Output the entries from the line with "This screenshot has height=235, width=443." to the line with "click(86, 198)", both included, as a numbered list with blank lines omitted.

■ Data provided:
'''

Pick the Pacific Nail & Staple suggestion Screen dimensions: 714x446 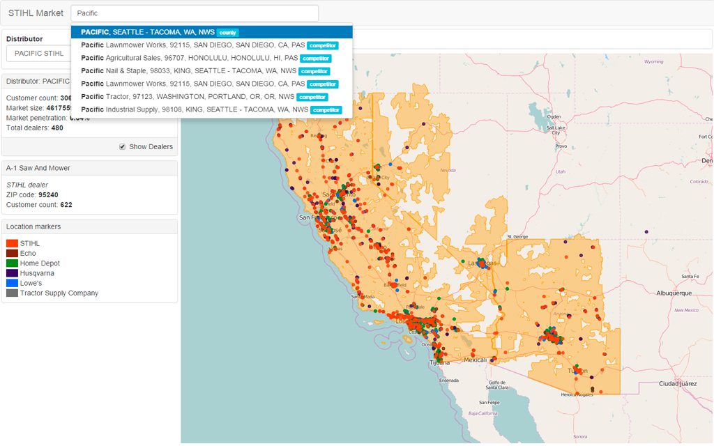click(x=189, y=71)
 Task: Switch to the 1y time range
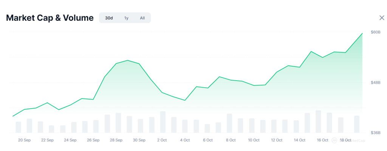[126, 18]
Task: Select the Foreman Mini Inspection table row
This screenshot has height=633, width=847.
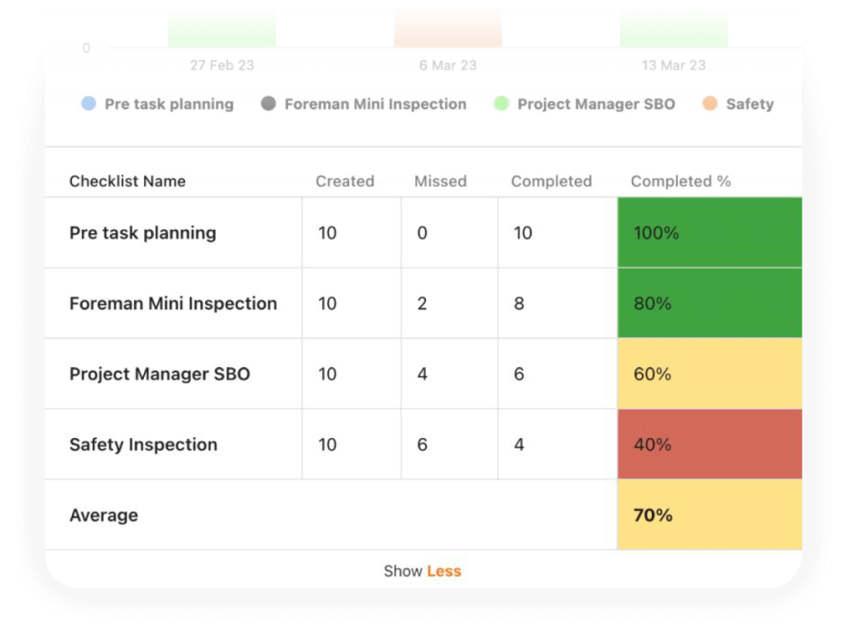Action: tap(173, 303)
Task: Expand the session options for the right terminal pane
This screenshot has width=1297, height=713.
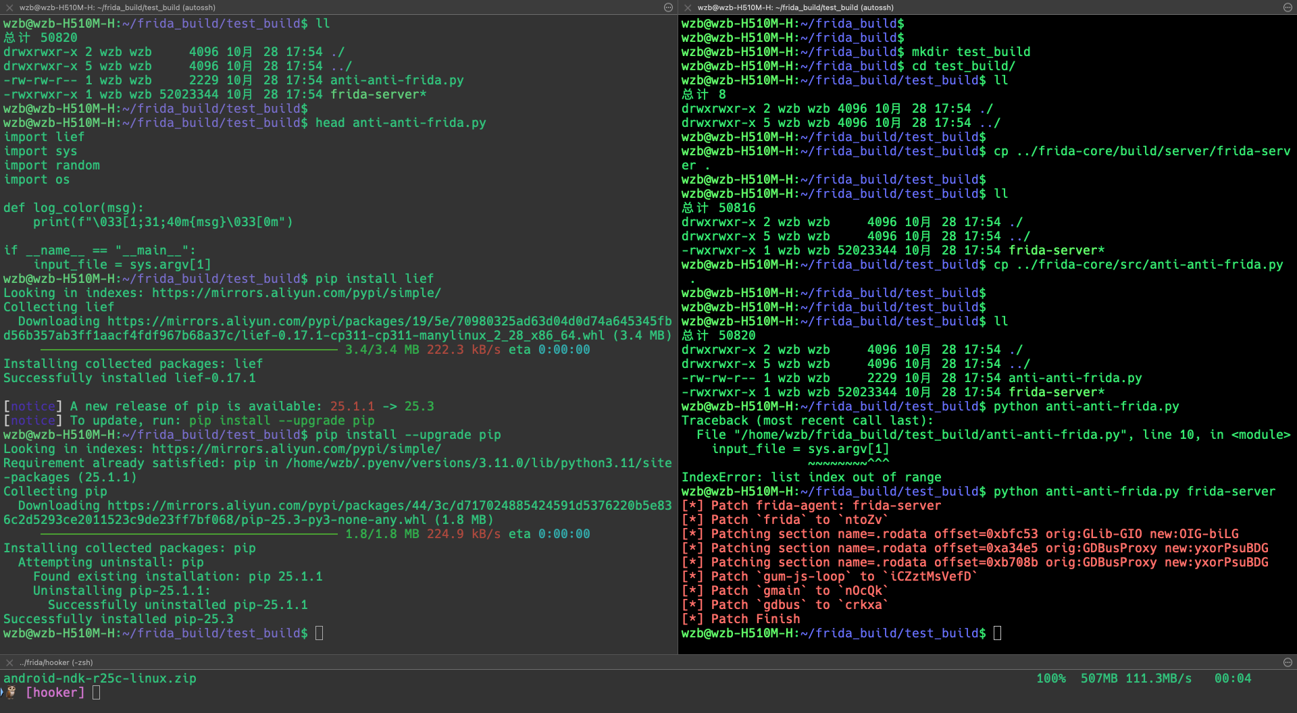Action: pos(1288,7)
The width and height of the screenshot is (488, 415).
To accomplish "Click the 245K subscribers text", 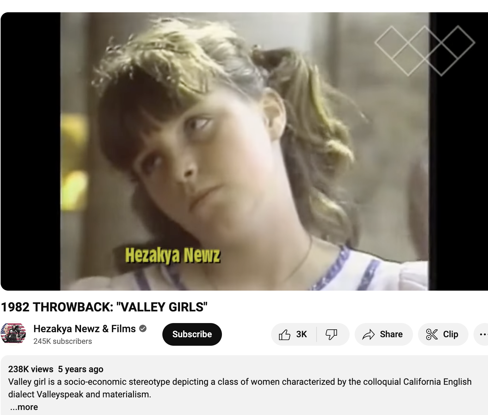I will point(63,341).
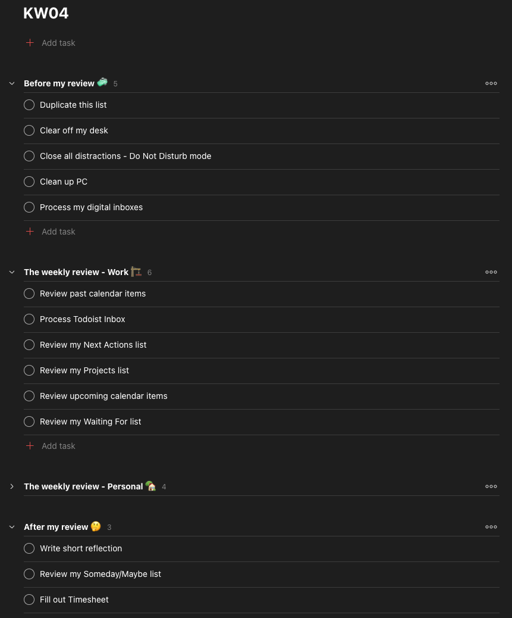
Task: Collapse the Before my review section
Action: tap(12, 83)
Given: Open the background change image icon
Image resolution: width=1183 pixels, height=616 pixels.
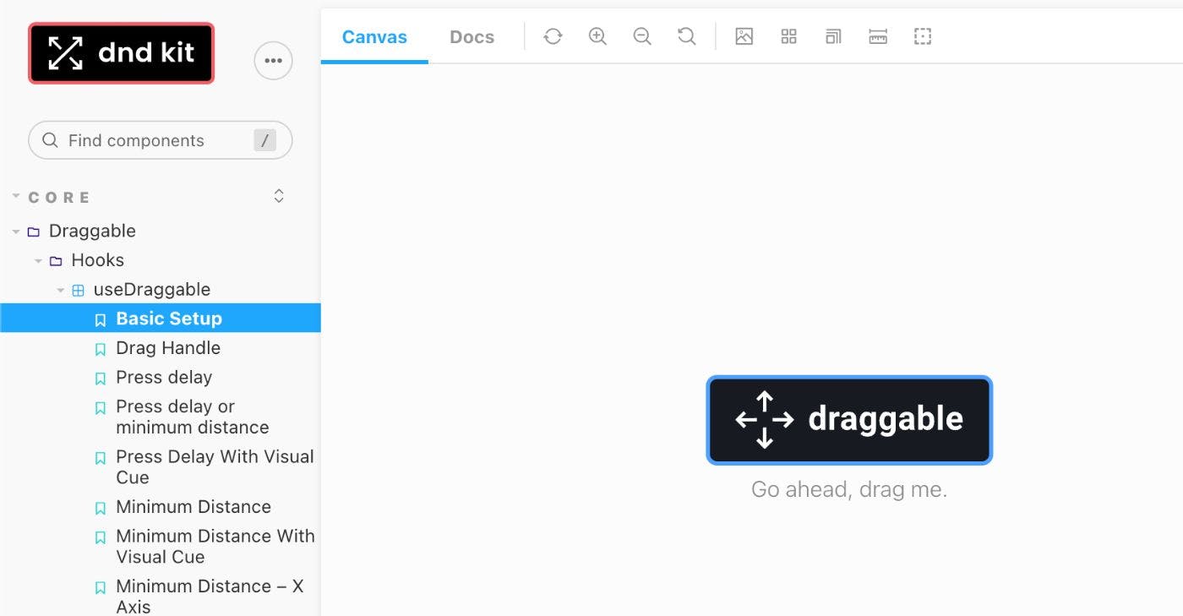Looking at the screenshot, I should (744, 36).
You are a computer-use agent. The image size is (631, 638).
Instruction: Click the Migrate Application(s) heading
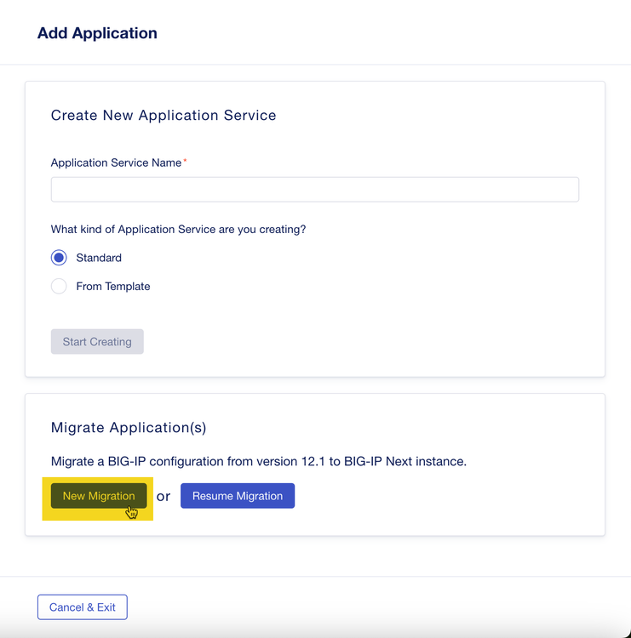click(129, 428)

'''
'''

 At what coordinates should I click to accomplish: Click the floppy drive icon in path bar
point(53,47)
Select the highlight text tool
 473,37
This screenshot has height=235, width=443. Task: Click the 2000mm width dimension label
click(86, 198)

'''
'''

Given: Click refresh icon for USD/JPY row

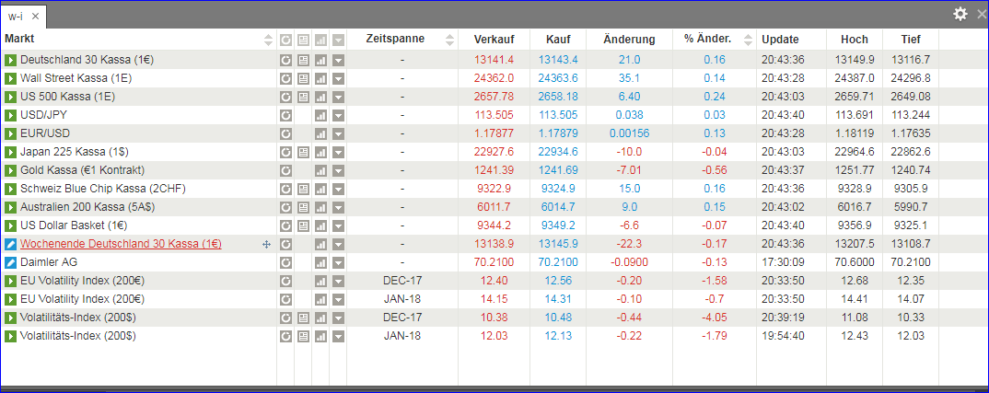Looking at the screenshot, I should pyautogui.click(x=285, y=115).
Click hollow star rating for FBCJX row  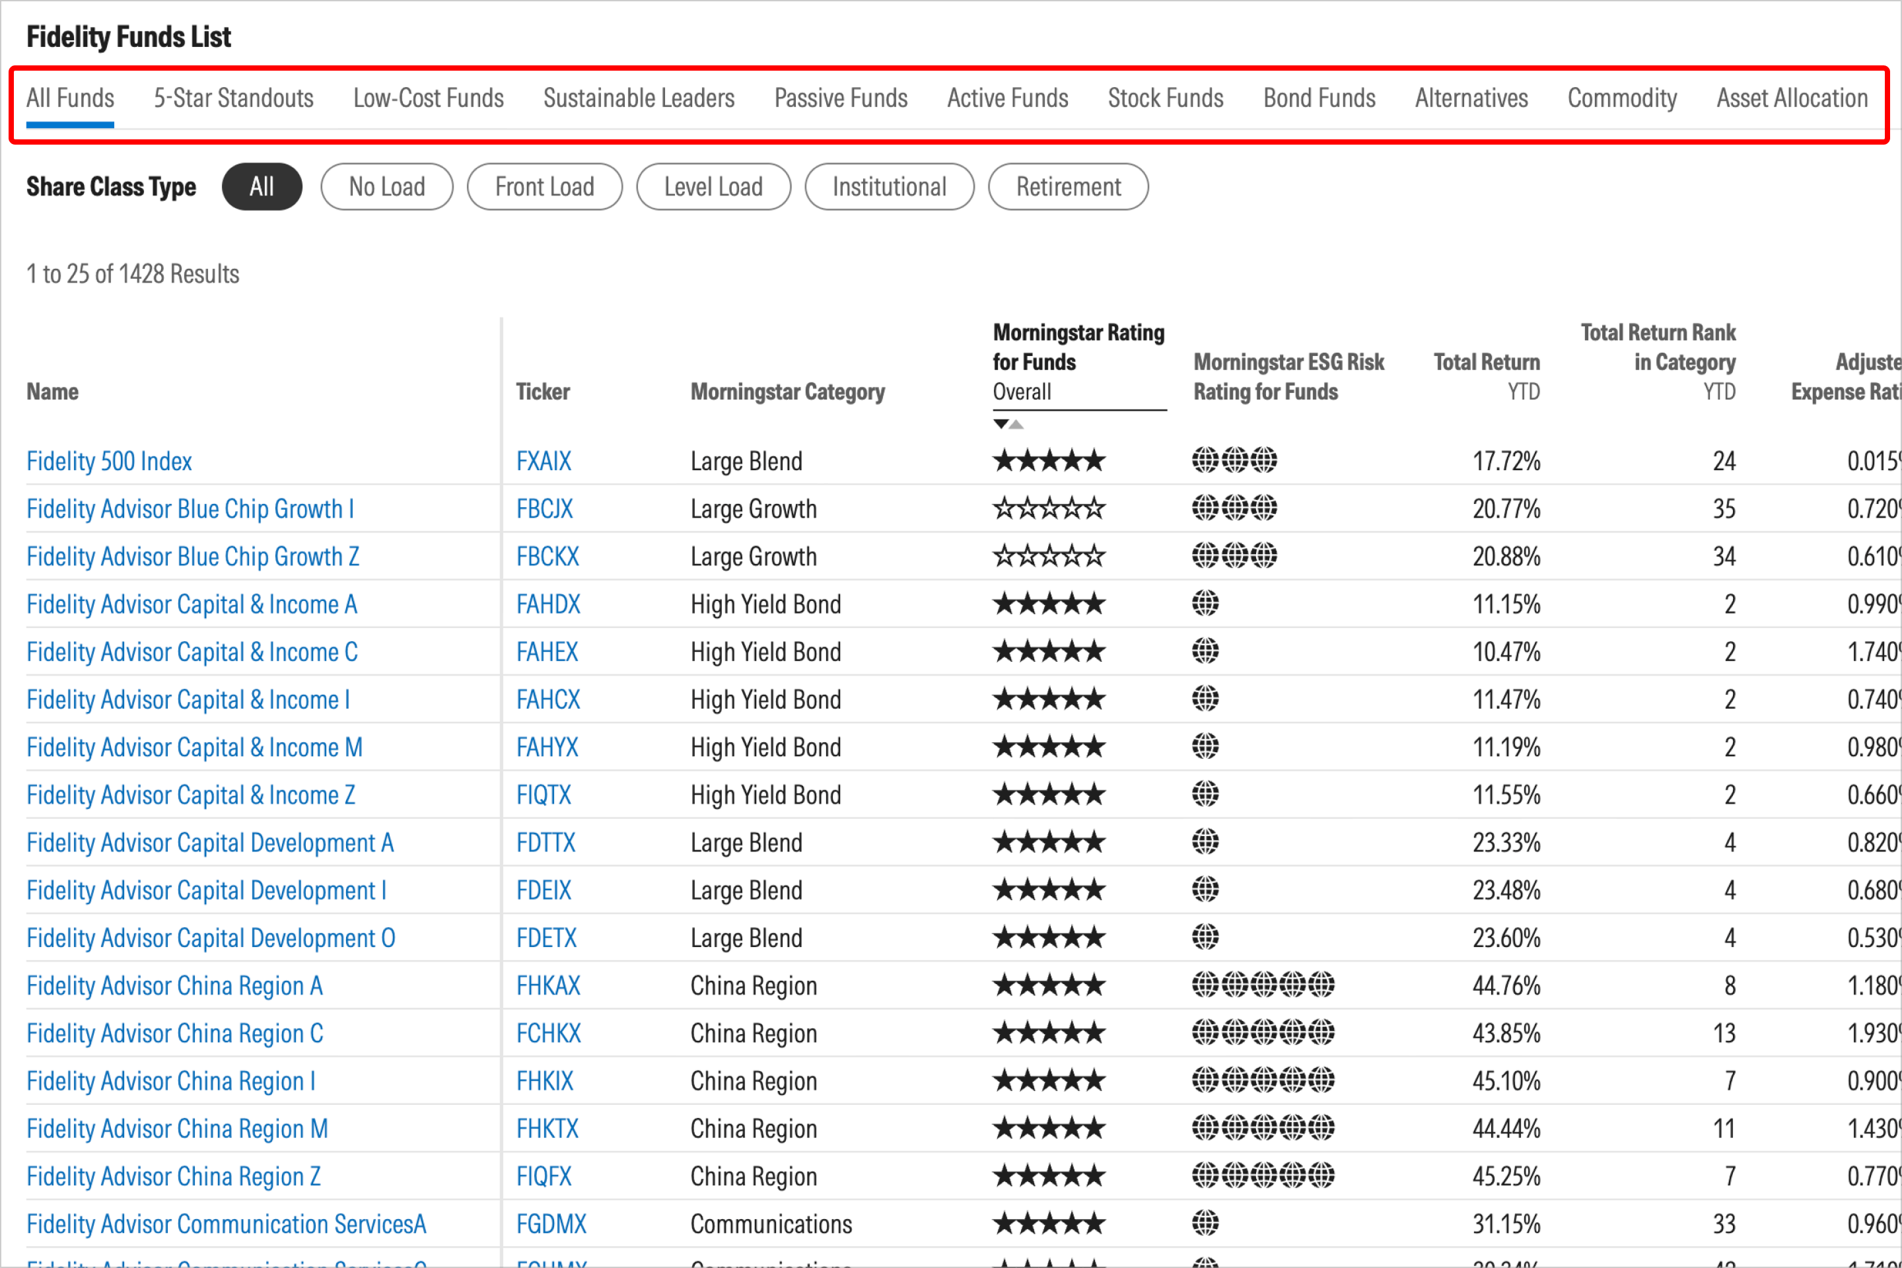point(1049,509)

'''

■ Finished task:
1. This screenshot has height=235, width=443. Task: Click the 2000mm width dimension label
2. click(86, 198)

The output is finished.